Jim Green was one of the nicest human beings i have ever met.  He was generous to a fault.  He was a brilliant labor historian who demonstrated, time and again, his deep commitment to the working class and was an outstanding champion of racial and gender justice.  He inspired his students to both learn more but also to become active.  And he was a tremendous mentor.

Jim was able to live long enough to see his outstanding book,  The Devil Is Here In These Hills: West Virginia’s Coal Miners and Their Battle for Freedom, brought to television in the form of a compelling PBS documentary.  His book about the Haymarket bombing and repression, Death in the Haymarket: A Story of Chicago, the First Labor Movement, and the Bombing that Divided Americaread like a novel.  Jim was able to bring history to life, drawing the reader in and making one feel as if one were part of the actual events.

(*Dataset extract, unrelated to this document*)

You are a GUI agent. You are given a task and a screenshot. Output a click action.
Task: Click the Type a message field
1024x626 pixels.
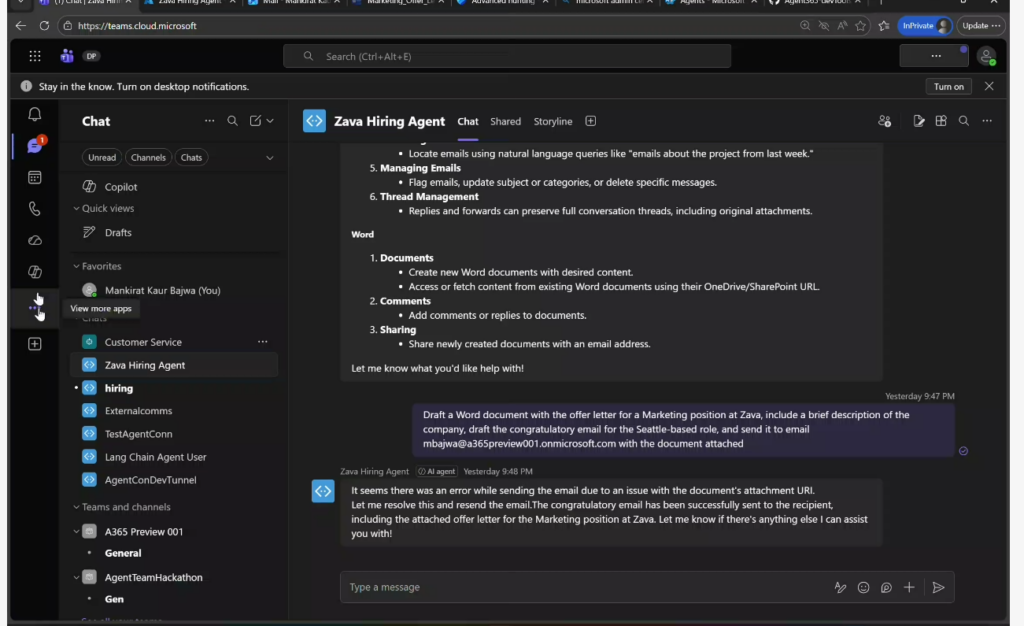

Jim had a special importance to me.  I first met him in the early 1980s.  I actually do not remember where, though i believe that it was at a conference.  However, it was in 1982 that my friendship with Jim actually began.  I had created a class on Black worker history that i wanted to teach.  A friend of mine, Nancy Mills (the then Executive Director of Local 285, Service Employees International Union in Boston, MA) informed me that Local 285 had an arrangement with UMASS-Boston whereby if the local union provided instructors, local union members could take classes there at a reduced rate.  She suggested that i take my idea for the Black worker history class and discuss the matter with Jim Green.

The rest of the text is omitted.